Some of the recommendations for this intersection include driver feedback signs, flashing beacons and LED stop signs, like what is used on Highway 29 North at Carlos Corners.


40 AND 8

Rickart said this intersection had the highest safety concerns. During the three-year crash study, there were nine crashes reported. And although none of them were fatal, six of them were reported as personal injury accidents.

"By far, this has the highest crash issues," Rickart told the commissioners. "Safety is obviously the biggest issue. Speed is an issue. People are just speeding through this intersection."

Commissioner Norm Salto asked about the addition of "rumble strips" to the roads at this intersection.

Robley replied, "Rumble strips get your attention, but don't force you to stop."

Rickart said that rumble strips could be a tool that can be looked at, but that putting in a roundabout is also an option.

Speed at this intersection is also a concern, he noted. In all but the eastbound lane, traffic moved at rates five to 10 miles over the posted speed limits.

Some of the solutions - or recommendations - include intersection lighting, flashing beacons or LED stop signs for the short term. A long-term solution might include realigning the roadway approaches and constructing turning lanes. The realignment would square up the intersection into a 90-degree intersection.



Rickart indicated that this is also a high-crash area - there were six crashes recorded in the three-year timeframe. Speeding was an issue in both the east and westbound lanes.

Intersection lighting, flashing beacons and LED stop signs were included on the short-term recommendation list.

However, Rickart made it clear that in the near future, this intersection will be ready for stoplights. It's located in a prime development area - near the site of a proposed new high school, the new First Lutheran Church and Knute Nelson's new senior living campus.

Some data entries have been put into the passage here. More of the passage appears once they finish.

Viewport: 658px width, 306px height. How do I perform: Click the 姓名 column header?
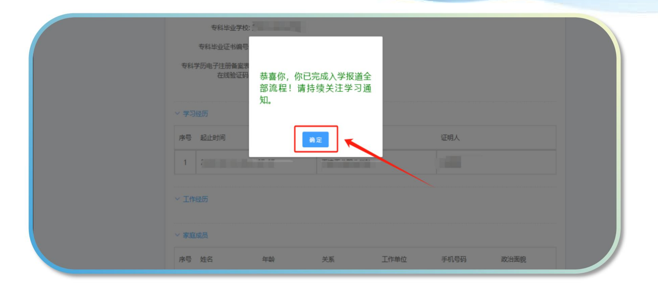206,259
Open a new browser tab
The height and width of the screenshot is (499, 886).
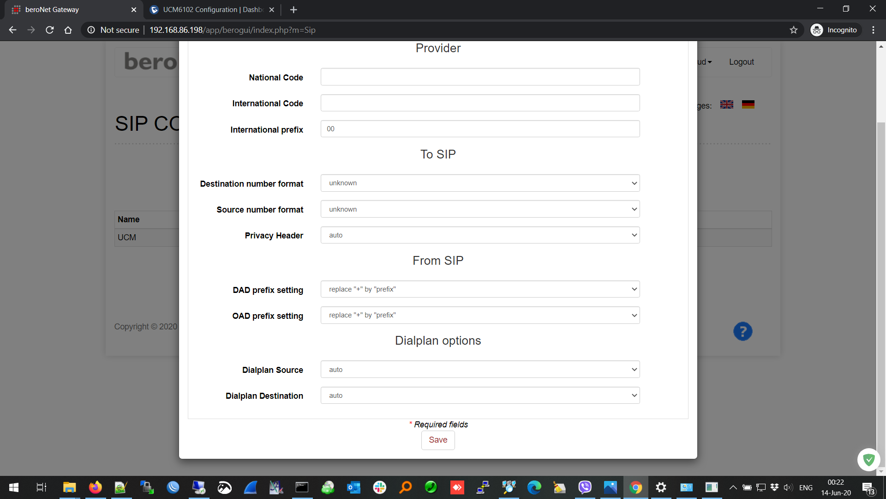[x=293, y=10]
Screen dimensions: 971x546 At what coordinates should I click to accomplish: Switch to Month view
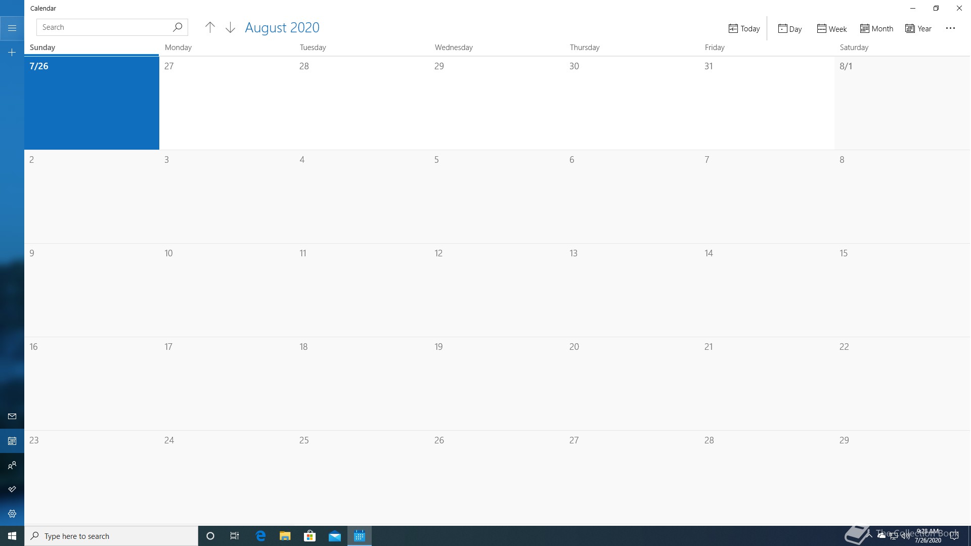[x=876, y=28]
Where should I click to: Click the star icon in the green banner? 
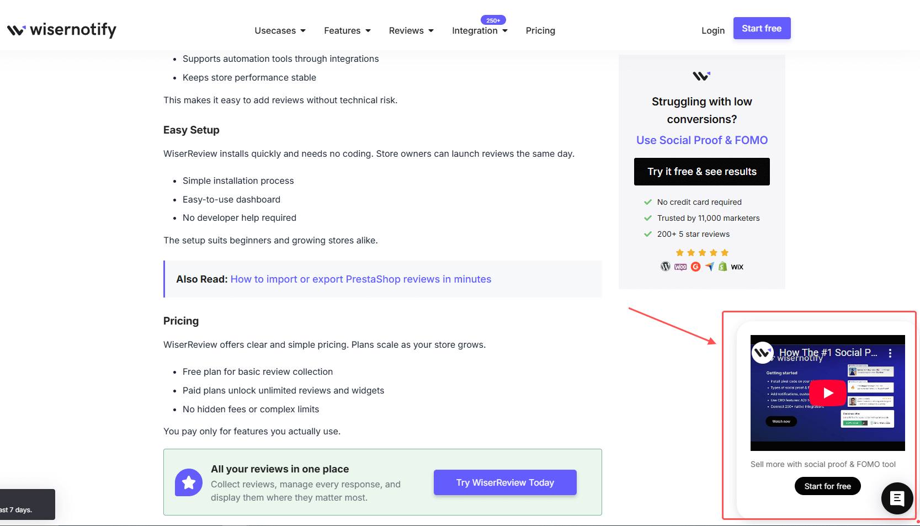(x=188, y=482)
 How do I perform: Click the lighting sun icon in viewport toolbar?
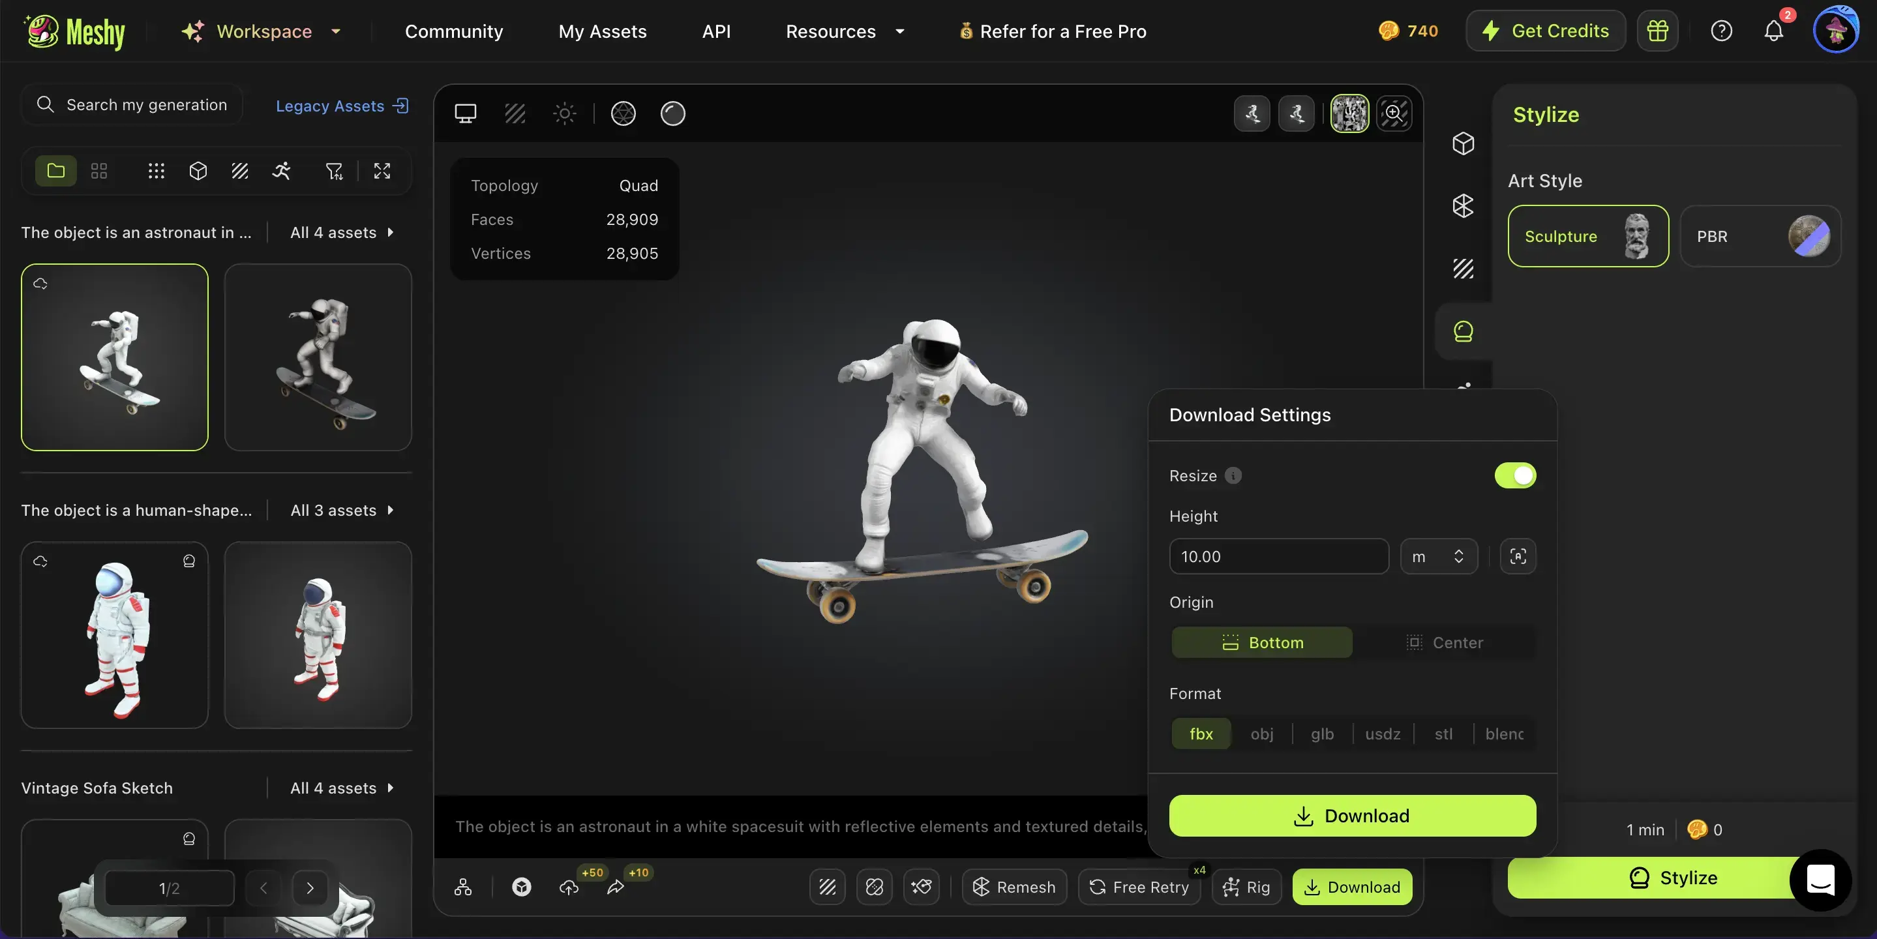(x=565, y=114)
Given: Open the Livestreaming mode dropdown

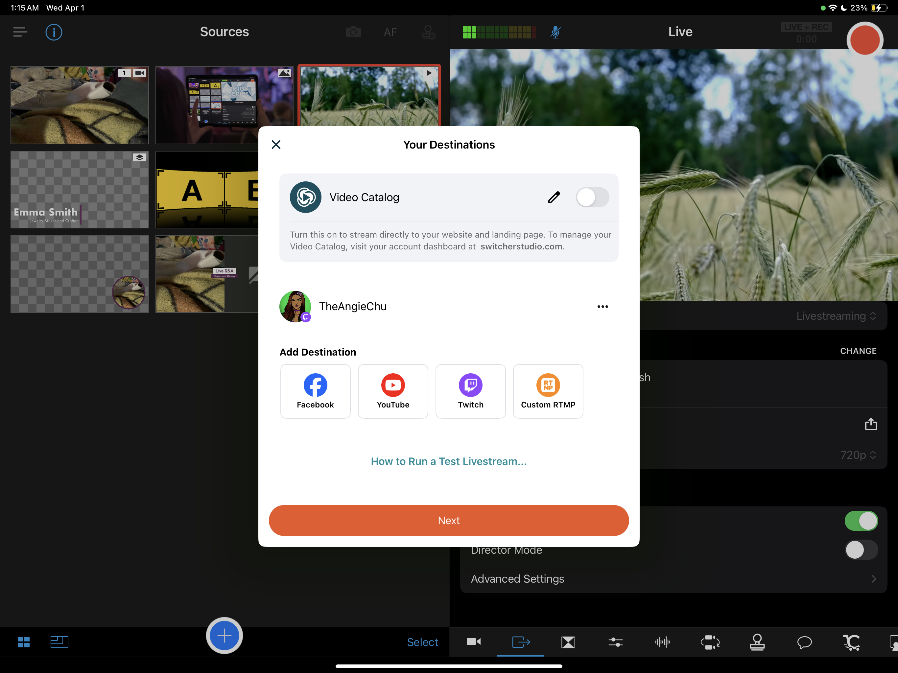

The future growth indicates that traffic is only going to continue to grow and that the intersection will be ready for traffic signals further down the road.


Rickart explained to commissioners that there are a variety of funding opportunities for the projects at the four intersections, including local funds, state aid, federal hazard elimination safety program funds and the federal surface transportation program.

The commissioners did not take any action at this time.